Hemiplegic Migraines

Hemiplegic Migraines

Hemiplegia => One Sided Paralysis
Hemiplegic Migraine =>
A Form of Migraine That Causes Paralysis To One Side Of The Body

With Hemiplegic Migraine:
You experience a temporary weakness on one side of your body, as part of a Migraine attack.


Yet — It’s Not Quite As Simple As That:

Hemiplegic Migraine Can Come With A Lot Of Other Symptoms, Too



Main

Symptoms

Along with the Weakness you might very well get one or more “Common Aura” symptoms:

  • Visual Disturbances changes in eyesight in both eyes, such as coloured spots, zig-zags or sparkles
  • Speech Difficultiesslurring words or not being able to speak clearly
  • Communication Difficulties – it can affect your ability to write and understand language which can cause problems with reading, listening, speaking and writing

People may also experience:

  • Dizziness or Vertigo (a sensation of spinning or movement)
  • Hearing Problems or Ringing in the Ears (Tinnitus)
  • Confusion


There Are Actually TWO Forms of Hemiplegic Migraine

1.
The FIRST TYPE is FHM:
Familial Hemiplegic Migraine

Familial hemiplegic migraine: Familial hemiplegic migraine or FHM, is Genetic and runs in families. When this occurs, at least two or more people in the same family experience weakness on one side of the body as a symptom with their migraine.

On average 50% of children who have a parent with hemiplegic migraine will develop this disorder. There are three identified gene mutations found in Hemiplegic Migraine – CACNA1A, ATP1A2 & SCN1A.

This causes the related Calcium Channel in nerve cells to work incorrectly every now and again. So, when it does, this results in a hemiplegic migraine attack. However, these specific mutations are not present in all families diagnosed with FHM.

2.

The SECOND TYPE is SHM:
Sporadic Hemiplegic Migraine

Sporadic hemiplegic migraine: Sporadic Hemiplegic Migraine or SHM is diagnosed when someone experiences all the physical symptoms of FHM but doesn’t have a known family or inherited connection. The cause of SHM is unknown but probably due to new or ‘sporadic’ gene mutations.

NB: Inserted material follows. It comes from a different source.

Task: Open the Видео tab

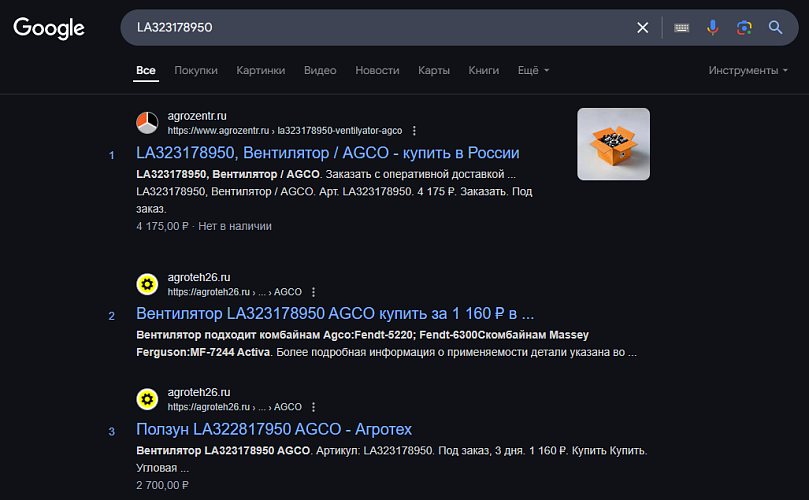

People with SHM usually also experience the more common aura symptoms with their attacks. For the most people the aura symptoms last around an hour to a day but can last longer.

Find More Information Below:

This NHS PDF Pamphlet Wasn’t Available When I
First Started Getting Symptoms in the Late 90s...

BUT… The Pamphlet the NHS Button goes to WAS published in 2010 — By The NHS.

I got my Diagnosis in 2017 — and no one ever told me THIS WAS Available to Read.
I Wasn’t HANDED ONE. Or Even TOLD of its Existence.
Despite it being published 7 Years Earlier.

The Worst thing….?

It’s been 12 Years Hence & THIS is STILL ALL They Have To Show For Themselves. In Terms Of Understanding, Research & Advice It Is Quite… Shocking… Nothing New Has Been Established or Published Since then.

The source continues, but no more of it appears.